Le gouvernement a également mis en avant des changements d’aménagement dans la Riverland, l’une des principales régions de production de raisin de l’État. Il a indiqué que le Riverland Economic Recovery Joint Amendment soutiendra les viticulteurs en facilitant la création de terrains pour le logement et l’emploi, ouvrant ainsi de nouvelles possibilités d’usage des terres. Cette mesure suggère que l’État envisage un ajustement économique au-delà du vignoble lui-même, en particulier dans les zones où les valeurs foncières, la demande de main-d’œuvre et l’activité économique locale sont étroitement liées à la production viticole.

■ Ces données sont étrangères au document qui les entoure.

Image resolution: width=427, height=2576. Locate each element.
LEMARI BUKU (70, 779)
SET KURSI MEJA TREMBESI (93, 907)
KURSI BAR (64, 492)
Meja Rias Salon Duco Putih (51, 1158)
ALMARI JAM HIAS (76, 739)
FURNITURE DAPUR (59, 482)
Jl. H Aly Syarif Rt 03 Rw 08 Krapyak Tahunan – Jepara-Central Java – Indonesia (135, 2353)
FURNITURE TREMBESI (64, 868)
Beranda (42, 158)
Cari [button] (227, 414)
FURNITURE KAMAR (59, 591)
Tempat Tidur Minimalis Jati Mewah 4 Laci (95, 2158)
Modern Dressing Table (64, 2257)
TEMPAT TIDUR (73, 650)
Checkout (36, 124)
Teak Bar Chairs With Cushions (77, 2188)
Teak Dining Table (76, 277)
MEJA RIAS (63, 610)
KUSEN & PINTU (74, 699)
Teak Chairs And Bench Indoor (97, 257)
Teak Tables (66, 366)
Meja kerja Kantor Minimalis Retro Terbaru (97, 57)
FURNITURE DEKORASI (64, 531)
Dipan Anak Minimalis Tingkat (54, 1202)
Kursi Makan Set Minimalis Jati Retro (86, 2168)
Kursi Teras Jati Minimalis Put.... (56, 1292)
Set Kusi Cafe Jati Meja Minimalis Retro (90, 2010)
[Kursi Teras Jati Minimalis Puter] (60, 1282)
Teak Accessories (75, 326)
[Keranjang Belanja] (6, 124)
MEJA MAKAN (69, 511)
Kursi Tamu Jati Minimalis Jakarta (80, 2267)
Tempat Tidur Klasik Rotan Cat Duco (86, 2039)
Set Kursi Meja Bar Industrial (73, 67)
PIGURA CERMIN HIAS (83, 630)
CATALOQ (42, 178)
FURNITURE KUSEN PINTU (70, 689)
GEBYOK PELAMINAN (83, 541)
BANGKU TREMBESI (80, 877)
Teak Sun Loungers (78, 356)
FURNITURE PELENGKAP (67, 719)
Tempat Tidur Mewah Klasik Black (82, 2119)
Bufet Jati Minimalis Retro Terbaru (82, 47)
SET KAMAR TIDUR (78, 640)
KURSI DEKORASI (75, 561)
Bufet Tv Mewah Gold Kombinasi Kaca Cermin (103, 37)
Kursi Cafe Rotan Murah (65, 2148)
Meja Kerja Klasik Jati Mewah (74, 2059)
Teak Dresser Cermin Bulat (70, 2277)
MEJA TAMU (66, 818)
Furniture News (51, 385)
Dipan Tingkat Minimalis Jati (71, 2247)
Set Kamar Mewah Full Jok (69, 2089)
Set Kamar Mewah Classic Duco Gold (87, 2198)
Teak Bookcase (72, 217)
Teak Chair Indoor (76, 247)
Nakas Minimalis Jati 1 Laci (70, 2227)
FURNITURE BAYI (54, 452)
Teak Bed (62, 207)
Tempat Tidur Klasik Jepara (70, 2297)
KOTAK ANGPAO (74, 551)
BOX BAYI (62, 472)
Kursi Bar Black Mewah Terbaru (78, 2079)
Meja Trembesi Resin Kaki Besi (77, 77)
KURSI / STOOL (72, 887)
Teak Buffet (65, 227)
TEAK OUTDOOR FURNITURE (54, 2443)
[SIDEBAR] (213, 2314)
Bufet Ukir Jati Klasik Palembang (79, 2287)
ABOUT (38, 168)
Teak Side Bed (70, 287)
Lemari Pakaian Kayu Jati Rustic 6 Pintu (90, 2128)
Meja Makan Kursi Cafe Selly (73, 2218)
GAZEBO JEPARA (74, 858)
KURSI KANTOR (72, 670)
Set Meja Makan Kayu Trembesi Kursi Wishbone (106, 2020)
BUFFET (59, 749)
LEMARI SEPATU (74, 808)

Le gouvernement a indiqué que le paquet de soutien fait suite à des consultations avec les groupes professionnels après un forum de la filière viticole convoqué par le premier ministre le mois dernier. L’annonce s’appuie sur les aides existantes de l’État et du gouvernement fédéral, même si le communiqué de vendredi se concentrait sur les nouvelles mesures et ne détaillait pas les programmes antérieurs.

Le dispositif reflète à quel point la pression est devenue forte pour les producteurs en Australie-Méridionale, où le vin est à la fois un important produit d’exportation et un employeur central dans les villes régionales. Des années de surproduction peuvent contraindre les producteurs à conserver des raisins à faible rendement, laisser des vignobles sous-utilisés ou envisager des coûts d’arrachage difficiles à absorber sans financement extérieur. Dans le même temps, les caves qui cherchent à écouler leurs stocks font face à un faible pouvoir de fixation des prix sur certains marchés et à l’évolution de la demande sur d’autres.

En combinant soutien au crédit, promotion à l’export, conseils en planification et financement de la gestion des déchets, l’État tente de gérer à la fois la tension financière immédiate et le changement structurel à plus long terme. Reste à savoir si ces mesures seront suffisantes : cela dépendra du nombre de producteurs qui demanderont les prêts, de la rapidité avec laquelle les reconversions foncières pourront se faire, et de la capacité des efforts en matière d’export et de tourisme à se traduire par une demande plus forte de vin d’Australie-Méridionale au cours des deux prochaines années.